Extract to read:
* Begin *
If by using the short sale exemption, a market maker can sell short into the investors coming into a stock, to protect their economic position they would not be acting in a bona-fide market making strategy but in a self-preservation mode at the expense of the investing public. The first step of a “Bear Raid” would be to control any possible buy-side pressures and that control would show up as settlement failures. For any member to control a stock valuation for house account preservation is in violation of not only securities laws but of the public trust afforded to them in these markets.

So then, is this who the SEC is protecting? Is it the Market Makers or Hedge Funds? Who else has the luxury of selling short without delivery? Certainly not “Joe Average Investor”.

While the SEC will not speak of this issue publicly the silence they have taken is the ultimate in admitting failure. The SEC has not claimed the “Success” they so repeatedly undertake when they change the laws to account for other fraudulent acts. Instead, in this case, the SEC has their scarlet letter. The publication of the Threshold Security list daily and the easily accessible volume trade reports on Yahoo and elsewhere, clearly prove, without a shadow of doubt, that illegal trading and Wall Street collusion is taking place. The SEC reform bombed!

For the record, the SEC has painted us all as nut cases who don’t understand the markets. They have vindictively attacked any and all that complain, trying to quiet the story by tarnishing reputations through SEC enforcement threats. But the SEC is missing one critical piece of data. The evidence is out there and all it takes is one Federal Judge to force the SEC to disclose what it has as the evidence.
* End *
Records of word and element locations
* Begin *
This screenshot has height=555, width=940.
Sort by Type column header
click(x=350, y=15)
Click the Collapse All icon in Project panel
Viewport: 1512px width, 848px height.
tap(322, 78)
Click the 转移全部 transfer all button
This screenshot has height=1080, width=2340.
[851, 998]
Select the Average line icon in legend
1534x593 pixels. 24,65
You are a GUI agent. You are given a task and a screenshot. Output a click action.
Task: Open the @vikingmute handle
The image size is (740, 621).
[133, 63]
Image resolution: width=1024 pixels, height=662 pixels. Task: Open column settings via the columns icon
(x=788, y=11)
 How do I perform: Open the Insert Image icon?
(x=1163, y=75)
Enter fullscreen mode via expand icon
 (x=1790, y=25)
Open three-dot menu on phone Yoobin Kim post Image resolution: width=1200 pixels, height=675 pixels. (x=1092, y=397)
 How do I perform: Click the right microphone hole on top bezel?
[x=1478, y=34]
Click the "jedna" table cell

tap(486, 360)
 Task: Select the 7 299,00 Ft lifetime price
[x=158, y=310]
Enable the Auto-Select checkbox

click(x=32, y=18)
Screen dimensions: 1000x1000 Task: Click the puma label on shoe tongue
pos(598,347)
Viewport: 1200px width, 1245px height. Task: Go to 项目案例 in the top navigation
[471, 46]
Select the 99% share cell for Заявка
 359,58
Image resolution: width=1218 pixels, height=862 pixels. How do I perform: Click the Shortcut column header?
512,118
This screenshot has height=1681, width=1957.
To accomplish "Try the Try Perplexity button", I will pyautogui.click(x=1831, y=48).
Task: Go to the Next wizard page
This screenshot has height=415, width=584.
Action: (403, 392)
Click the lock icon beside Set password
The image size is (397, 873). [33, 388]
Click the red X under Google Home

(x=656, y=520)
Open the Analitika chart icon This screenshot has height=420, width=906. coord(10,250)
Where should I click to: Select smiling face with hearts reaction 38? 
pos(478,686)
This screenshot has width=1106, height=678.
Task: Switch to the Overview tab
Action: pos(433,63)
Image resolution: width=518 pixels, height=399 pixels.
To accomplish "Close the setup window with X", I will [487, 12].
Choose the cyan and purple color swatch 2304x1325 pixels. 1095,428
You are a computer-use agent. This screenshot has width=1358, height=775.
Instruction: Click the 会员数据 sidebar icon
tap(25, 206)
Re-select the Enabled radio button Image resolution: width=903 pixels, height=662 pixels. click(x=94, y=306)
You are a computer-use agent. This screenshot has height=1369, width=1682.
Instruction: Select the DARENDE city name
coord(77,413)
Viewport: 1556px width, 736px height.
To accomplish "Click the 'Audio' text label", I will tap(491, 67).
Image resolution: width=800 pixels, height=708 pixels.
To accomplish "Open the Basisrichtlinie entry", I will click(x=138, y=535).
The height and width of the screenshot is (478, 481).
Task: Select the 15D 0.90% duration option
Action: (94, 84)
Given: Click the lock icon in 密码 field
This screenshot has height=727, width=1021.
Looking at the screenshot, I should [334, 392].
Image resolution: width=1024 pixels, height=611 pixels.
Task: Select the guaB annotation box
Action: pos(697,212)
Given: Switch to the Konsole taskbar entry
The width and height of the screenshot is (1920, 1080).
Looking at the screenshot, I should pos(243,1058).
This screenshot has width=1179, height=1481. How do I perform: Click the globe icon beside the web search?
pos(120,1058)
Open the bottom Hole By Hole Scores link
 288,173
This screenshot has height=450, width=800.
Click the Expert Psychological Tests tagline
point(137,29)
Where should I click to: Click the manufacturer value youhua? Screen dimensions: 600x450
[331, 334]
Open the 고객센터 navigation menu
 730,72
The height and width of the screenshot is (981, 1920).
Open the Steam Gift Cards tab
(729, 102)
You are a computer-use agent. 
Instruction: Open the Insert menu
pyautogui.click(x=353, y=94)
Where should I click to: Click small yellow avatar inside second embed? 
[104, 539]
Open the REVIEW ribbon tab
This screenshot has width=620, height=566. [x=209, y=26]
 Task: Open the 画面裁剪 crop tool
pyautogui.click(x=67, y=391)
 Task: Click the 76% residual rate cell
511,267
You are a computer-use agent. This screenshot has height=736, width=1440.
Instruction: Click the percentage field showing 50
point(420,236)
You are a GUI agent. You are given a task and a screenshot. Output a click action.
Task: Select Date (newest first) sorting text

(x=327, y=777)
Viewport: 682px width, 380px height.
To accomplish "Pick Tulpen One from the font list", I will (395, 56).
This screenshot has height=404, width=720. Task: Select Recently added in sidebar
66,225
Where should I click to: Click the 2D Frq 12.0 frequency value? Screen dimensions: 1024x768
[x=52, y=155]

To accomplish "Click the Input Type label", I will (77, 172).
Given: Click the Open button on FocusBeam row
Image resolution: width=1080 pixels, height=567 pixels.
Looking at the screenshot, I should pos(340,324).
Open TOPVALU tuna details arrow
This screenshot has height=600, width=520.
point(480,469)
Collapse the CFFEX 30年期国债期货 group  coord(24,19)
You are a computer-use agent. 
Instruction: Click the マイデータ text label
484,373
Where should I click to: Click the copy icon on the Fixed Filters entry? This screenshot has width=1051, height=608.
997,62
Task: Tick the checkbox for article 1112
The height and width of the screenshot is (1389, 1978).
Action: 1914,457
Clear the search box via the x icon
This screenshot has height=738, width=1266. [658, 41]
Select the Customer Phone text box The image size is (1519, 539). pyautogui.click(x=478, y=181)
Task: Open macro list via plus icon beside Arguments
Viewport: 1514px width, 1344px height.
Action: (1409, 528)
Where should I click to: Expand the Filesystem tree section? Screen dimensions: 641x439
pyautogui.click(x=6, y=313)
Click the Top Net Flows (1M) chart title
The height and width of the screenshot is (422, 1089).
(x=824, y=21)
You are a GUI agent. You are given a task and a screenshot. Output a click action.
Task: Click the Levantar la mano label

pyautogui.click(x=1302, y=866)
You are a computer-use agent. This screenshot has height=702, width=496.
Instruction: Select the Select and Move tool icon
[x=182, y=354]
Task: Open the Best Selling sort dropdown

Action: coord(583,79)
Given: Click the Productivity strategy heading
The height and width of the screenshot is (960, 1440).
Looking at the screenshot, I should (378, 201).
* End *
Given problem 1: Repeat the SEC short-selling passage word for word, starting at "For the record, the" and ending at "as the evidence.".
Given problem 2: Carry on writing the SEC short-selling passage, picking up after its final sentence.
None of these rows are needed.

Exercise response 1:
For the record, the SEC has painted us all as nut cases who don’t understand the markets. They have vindictively attacked any and all that complain, trying to quiet the story by tarnishing reputations through SEC enforcement threats. But the SEC is missing one critical piece of data. The evidence is out there and all it takes is one Federal Judge to force the SEC to disclose what it has as the evidence.

Exercise response 2:
The SEC can de-list companies for not maintaining their filings but a good corporate attorney can also subpoena the trade records and identify the massive fraud the SEC covered up in taking such actions. De-listing companies while massive settlement failures exist is the epitome of SEC negligence. The actions taken were not about investor protection but an industry-wide self-preservation of the illegal acts of fraud and manipulation.

Our Congress also owns responsibility for this issue. Investors across the US and elsewhere have written to them asking for hearings and investigations. The Senate and the House both have oversight committees responsible for evaluating the actions of the SEC. Why have they not acted on behalf of the investing public?

When Senator Sarbanes of the Senate Banking Committee received a response from the SEC that was false and misleading, why did the Senator sit on it without taking corrective measures? The Senator has the oversight responsibilities and he let the SEC lie to him. Ultimately the Senator only placated the constituent that was being represented. Senator Sarbanes never truly sought out what was best for the constituent when he accepted the lie and moved on. The Senator has not been alone in these transgressions.

How does the SEC justify the magnitude and duration of settlement failures? Whom are they protecting? And is the SEC guilty of criminal violations of aiding and abetting securities fraud? All good questions for Government agencies like the Department of Justice to look into.

Last week President Bush called for the privatization of Social Security. What better place to put your retirement income than a “good old boys” club of bandits out to destroy the US Economy. Ask the President what he knows about naked shorting, his staff has attended meetings in April 2004 and a white paper was written for the President last year under a request by the White House. Maybe the President can explain why he wants our futures placed in the hands of criminals when he sits back and watches Wall Street steal us blind.

Step out of the crowd and be heard. Ask your Congressman to protect your rights to fair market practices and request formal public hearings on these abuses. It will only get worse if Congress continues to ignore the issues.


For more on this issue please visit the Host site at www.investigatethesec.com .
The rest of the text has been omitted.